Tampa scale of kinesiophobia may underestimate task-specific fear of movement
Our take
Does a questionnaire like the Tampa Scale of Kinesiophobia capture fear of a specific movement, or do images and videos of lifting measure it better?
Images and videos of someone lifting triggered more fear of movement than the written TSK-11 questionnaire, suggesting the TSK-11 may underestimate fear of a specific task like lifting. However, the TSK-11 was the only method clearly linked to disability, so it still has an important role.
Mixed pictureRead paper
Primary study51 ParticipantsLimited evidence
Key points
- Viewing images and videos of lifting produced greater fear of movement than the written TSK-11 in all groups (people with current low back pain, recovered, and pain-free controls).
- Image-based and video-based fear was not associated with disability, whereas TSK-11 fear was, so the questionnaire still tracks the impact of fear on daily life.
- Images and videos gave similar fear ratings, with no significant difference between the two formats.
- Watching a person lift a heavier load evoked more fear than a lighter load.
- The gap between the TSK-11 and image or video scores was larger in pain-free controls than in people with current pain, hinting the TSK-11 underestimates lifting fear most in pain-free people.
How it was conducted
- Design
- Cross-sectional online survey (Qualtrics) of 51 adults recruited Nov 2021 to Jul 2022
- Groups
- Current low back pain (n=14), recovered low back pain (n=13), and asymptomatic controls (n=24)
- Methods compared
- TSK-11 questionnaire, images of lifting, and videos of lifting, all rescaled to a 0 to 100 fear scale
- Disability measure
- Oswestry Disability Index, completed only by the current and recovered low back pain groups
- Analysis
- Linear mixed models for method, group, and load effects; linear regression for association of each method with the ODI, adjusting for group
What they found
- Significant main effect of method on fear (F(2,91), P=0.030); images elicited greater fear than the TSK-11 (mean difference 11.51, 95% CI [2.96, 20.05], P=0.009) and videos elicited greater fear than the TSK-11 (mean difference 8.95, 95% CI [0.50, 17.39], P=0.038).

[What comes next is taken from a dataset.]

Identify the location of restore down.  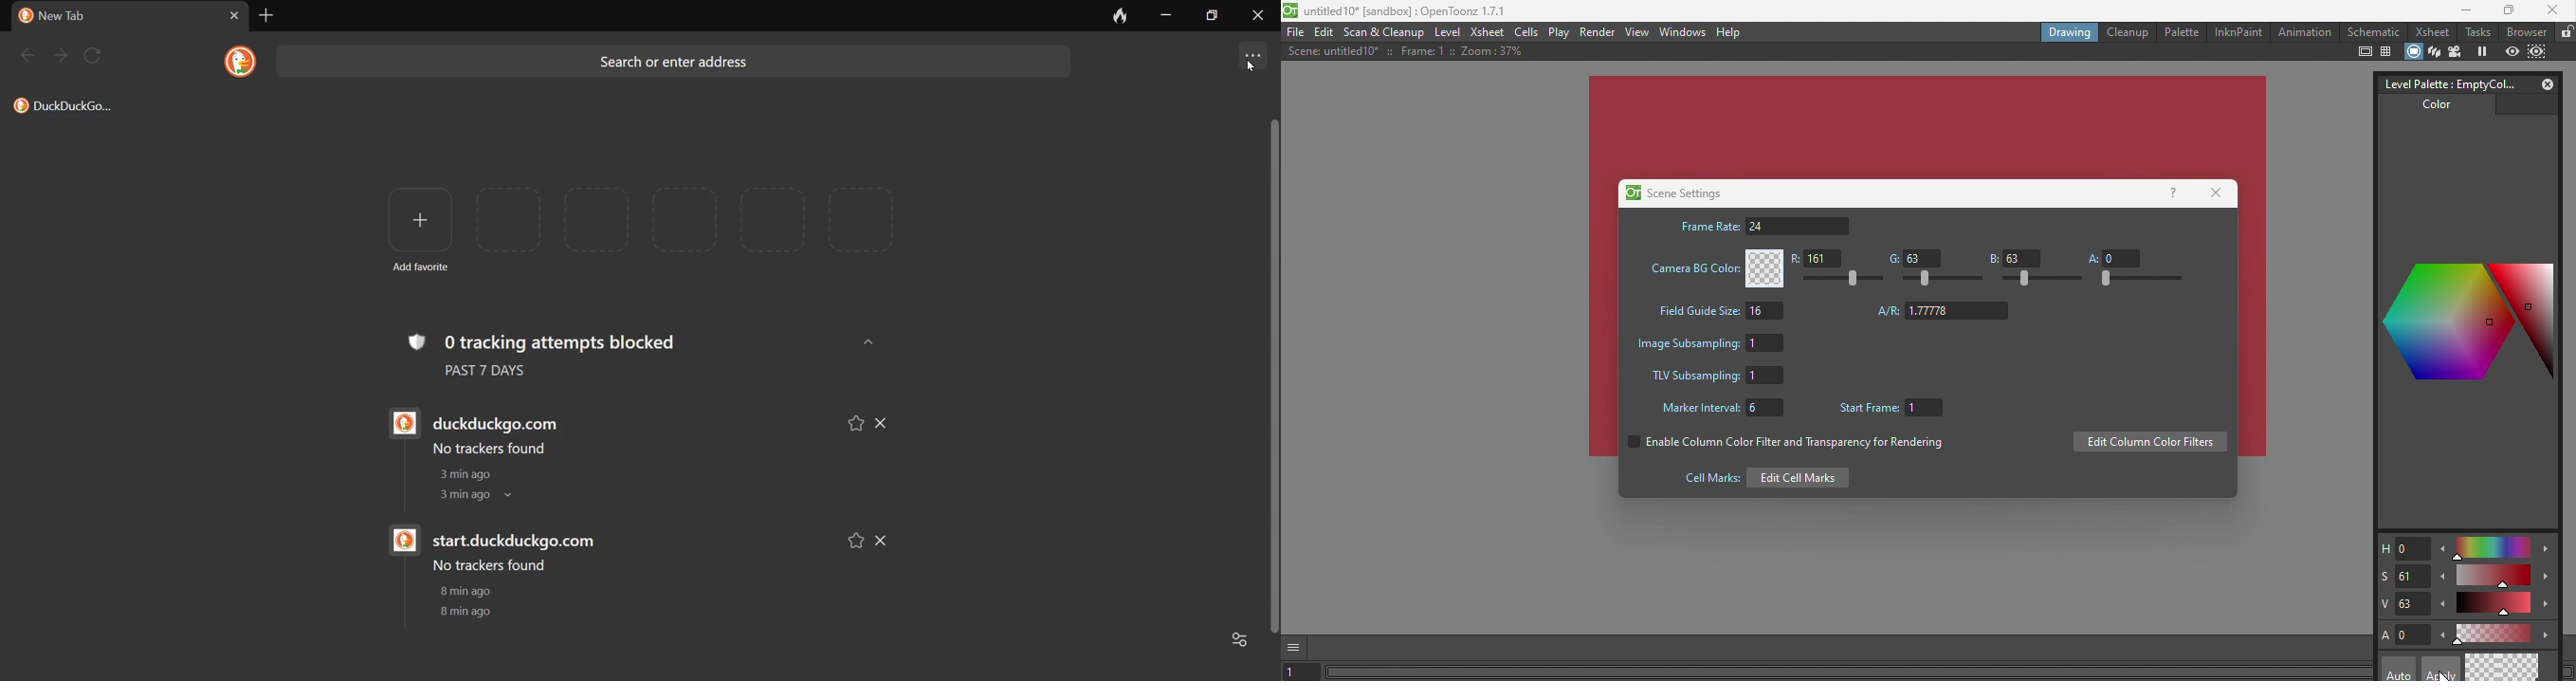
(1218, 18).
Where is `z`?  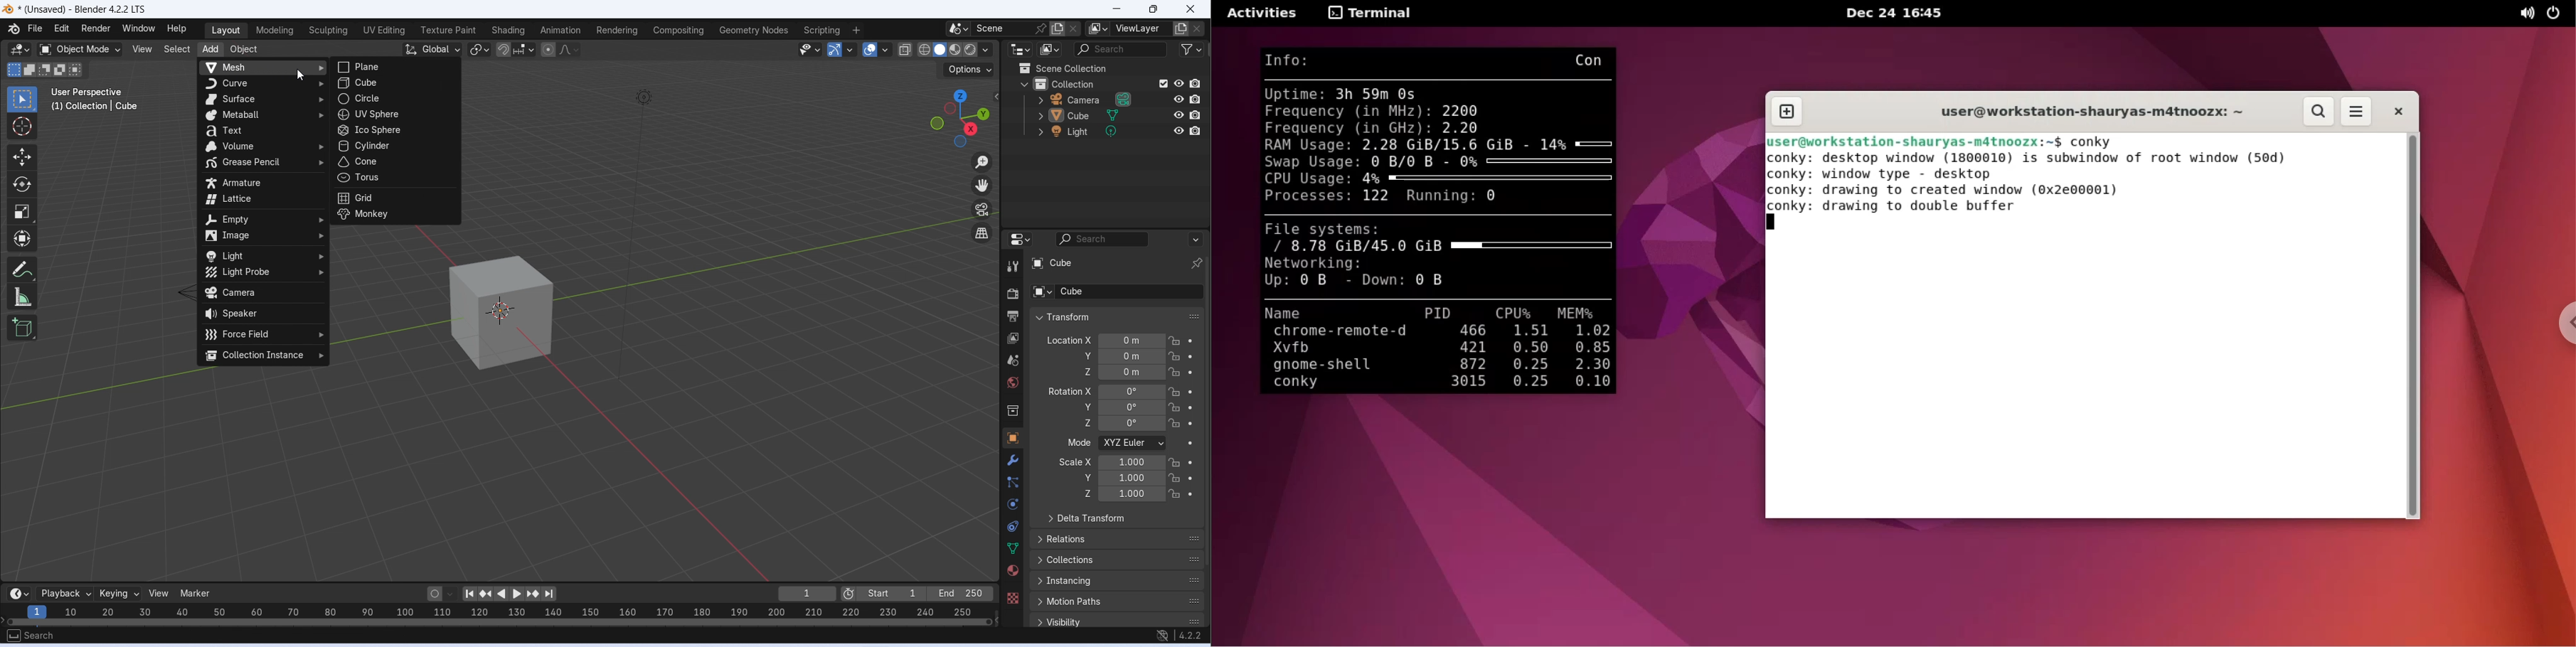 z is located at coordinates (1084, 371).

- No significant group by method interaction (F(4,95), P=0.498) and no significant main effect of group (F(2,44), P=0.367).
- TSK-11 regression on disability was significant (R2=0.61, F(2,24), P=0.001) and TSK-11 fear was significantly associated with the ODI.
- Image-based and video-based regressions were overall significant (each R2=0.26, P=0.026 and P=0.028) but the fear term itself was not associated with disability (P=0.725 for images, P=0.933 for videos).
- Significant main effect of load on fear (F(1,137), P=0.001); higher loads evoked greater fear than lighter loads (mean difference 13.23, 95% CI [8.97, 17.50]); no significant method by load interaction (P=0.294).
- TSK-11 underestimated fear relative to an image by 19.8% in controls, 11.7% in recovered low back pain, and 3.0% in current low back pain (a nonstatistically significant trend).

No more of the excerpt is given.